Prototypes developed by Lucent and IBM differ slightly, but most holographic data storage systems (HDSS) are based on the same concept. Here are the basic components that are needed to construct an HDSS:

  • Blue-green argon laser
  • Beam splitters to spilt the laser beam
  • Mirrors to direct the laser beams
  • LCD panel (spatial light modulator)
  • Lenses to focus the laser beams
  • Lithium-niobate crystal or photopolymer
  • Charge-coupled device (CCD) camera

When the blue-green argon laser is fired, a beam splitter creates two beams. One beam, called the object or signal beam, will go straight, bounce off one mirror and travel through a spatial-light modulator (SLM). An SLM is a liquid crystal display (LCD) that shows pages of raw binary data as clear and dark boxes. The information from the page of binary code is carried by the signal beam around to the light-sensitive lithium-niobate crystal. Some systems use a photopolymer in place of the crystal. A second beam, called the reference beam, shoots out the side of the beam splitter and takes a separate path to the crystal. When the two beams meet, the interference pattern that is created stores the data carried by the signal beam in a specific area in the crystal -- the data is stored as a hologram.

How Holographic Memory Will Work

These two diagrams show how information is stored and retrieved in a holographic data storage system.

Images courtesy Lucent Technologies

An advantage of a holographic memory system is that an entire page of data can be retrieved quickly and at one time.
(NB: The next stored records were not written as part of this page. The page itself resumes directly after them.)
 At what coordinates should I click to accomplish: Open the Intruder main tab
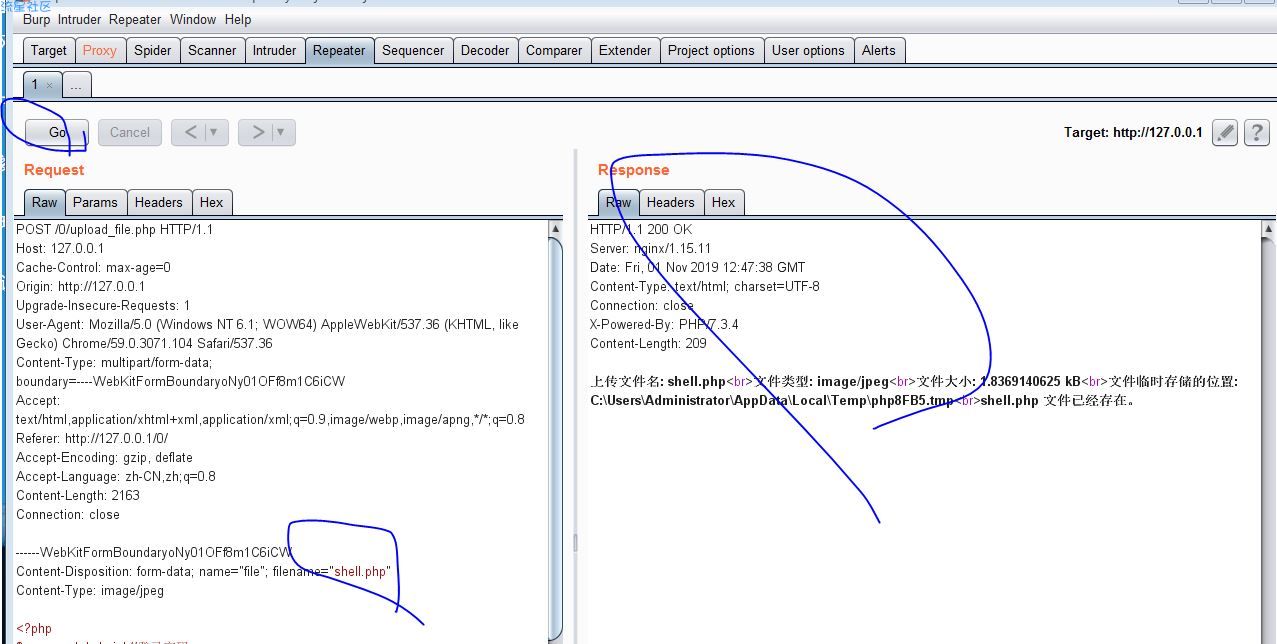(x=274, y=50)
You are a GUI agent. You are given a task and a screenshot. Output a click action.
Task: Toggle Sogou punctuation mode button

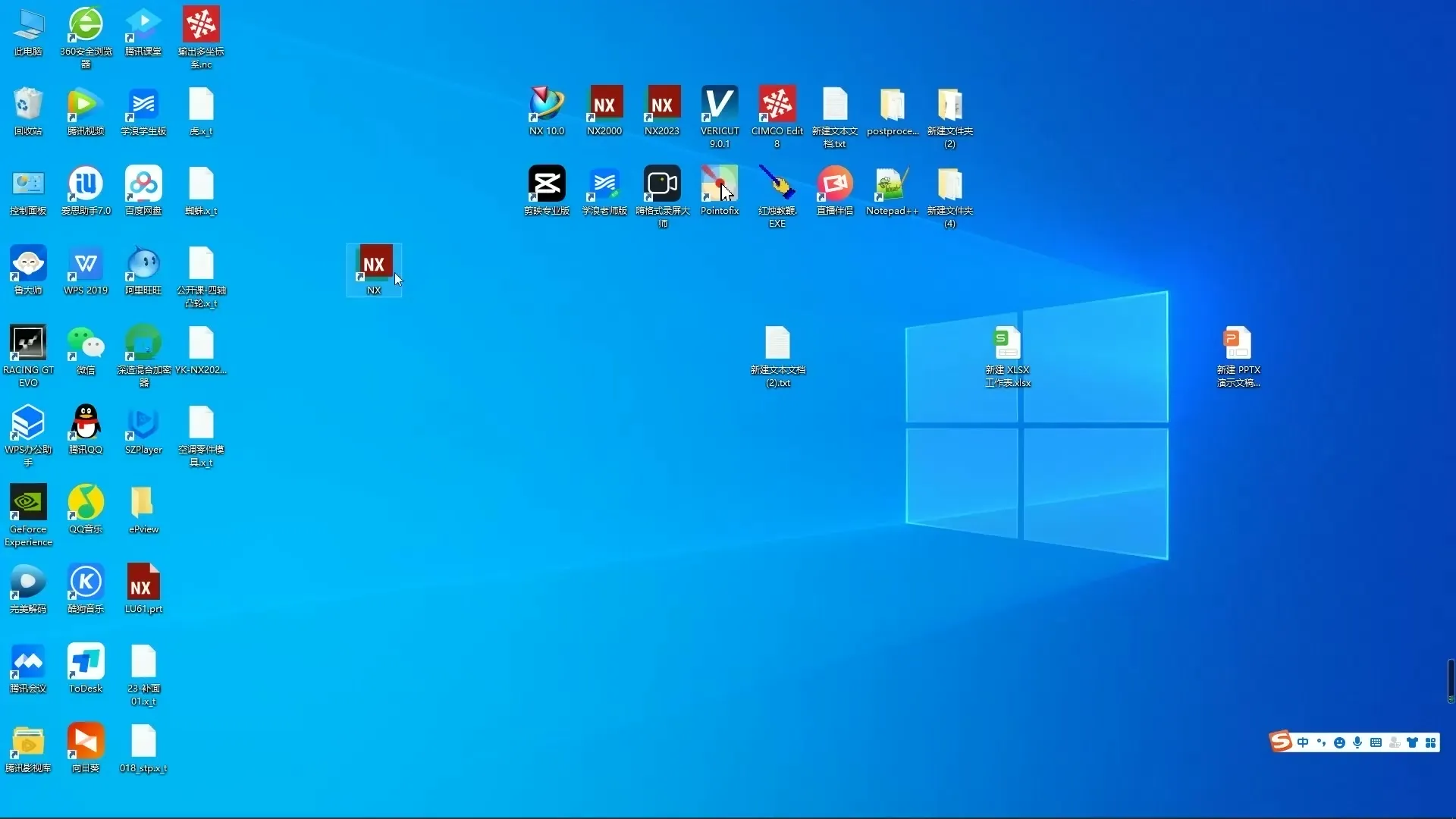coord(1321,742)
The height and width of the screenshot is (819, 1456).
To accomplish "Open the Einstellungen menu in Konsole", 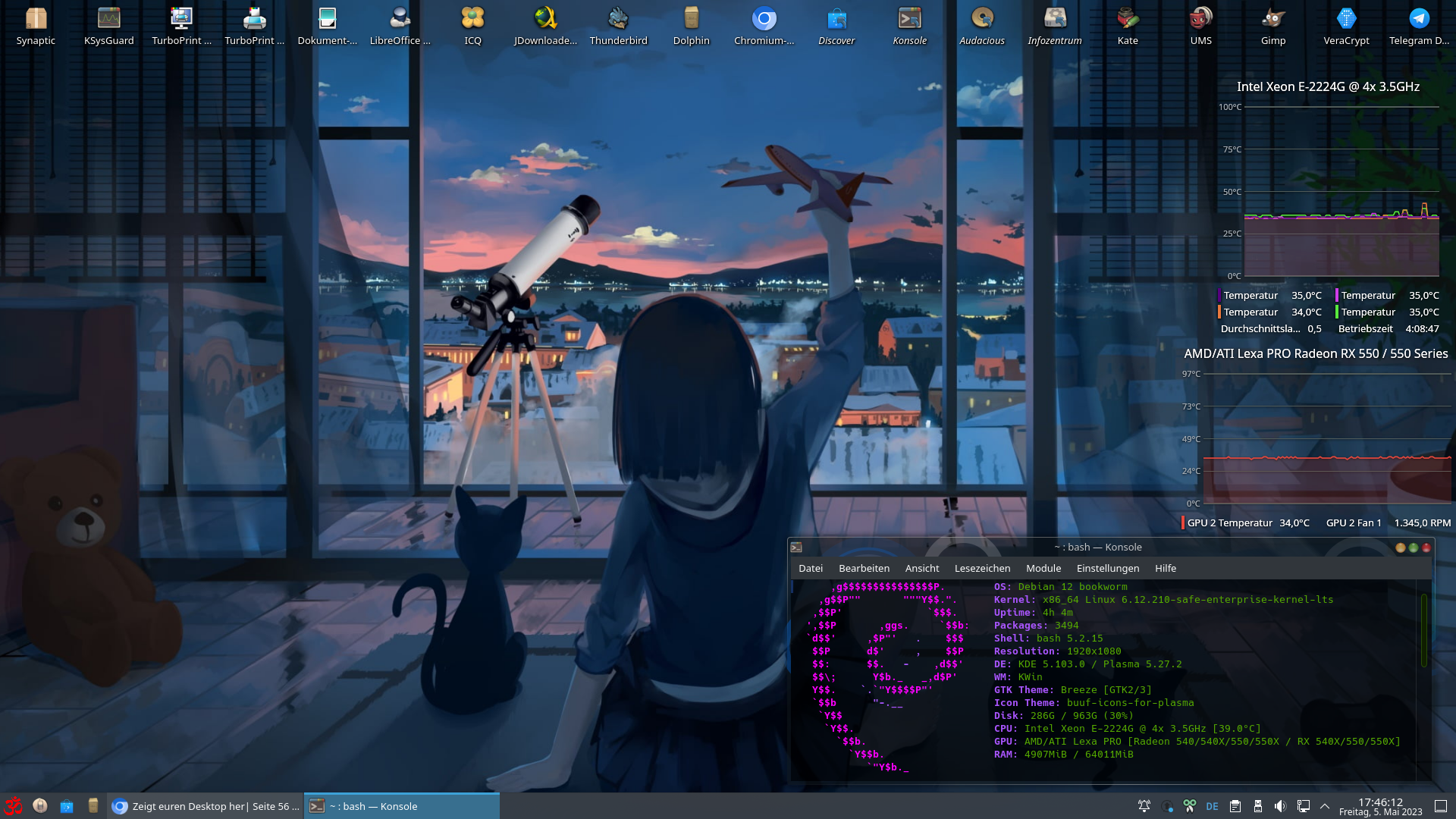I will click(1107, 568).
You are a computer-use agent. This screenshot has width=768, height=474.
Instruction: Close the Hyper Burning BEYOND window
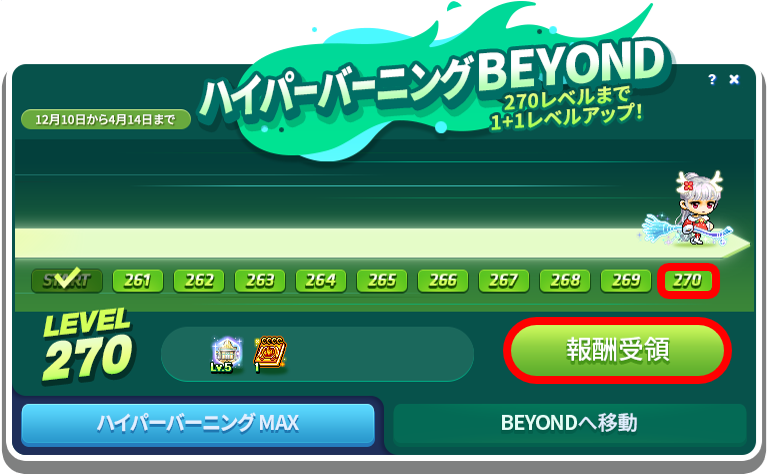coord(734,79)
In order to retrieve and reconstruct the holographic page of data stored in the crystal, the reference beam is shined into the crystal at exactly the same angle at which it entered to store that page of data. Each page of data is stored in a different area of the crystal, based on the angle at which the reference beam strikes it. During reconstruction, the beam will be diffracted by the crystal to allow the recreation of the original page that was stored. This reconstructed page is then projected onto the charge-coupled device (CCD) camera, which interprets and forwards the digital information to a computer.

The key component of any holographic data storage system is the angle at which the second reference beam is fired at the crystal to retrieve a page of data. It must match the original reference beam angle exactly. A difference of just a thousandth of a millimeter will result in failure to retrieve that page of data.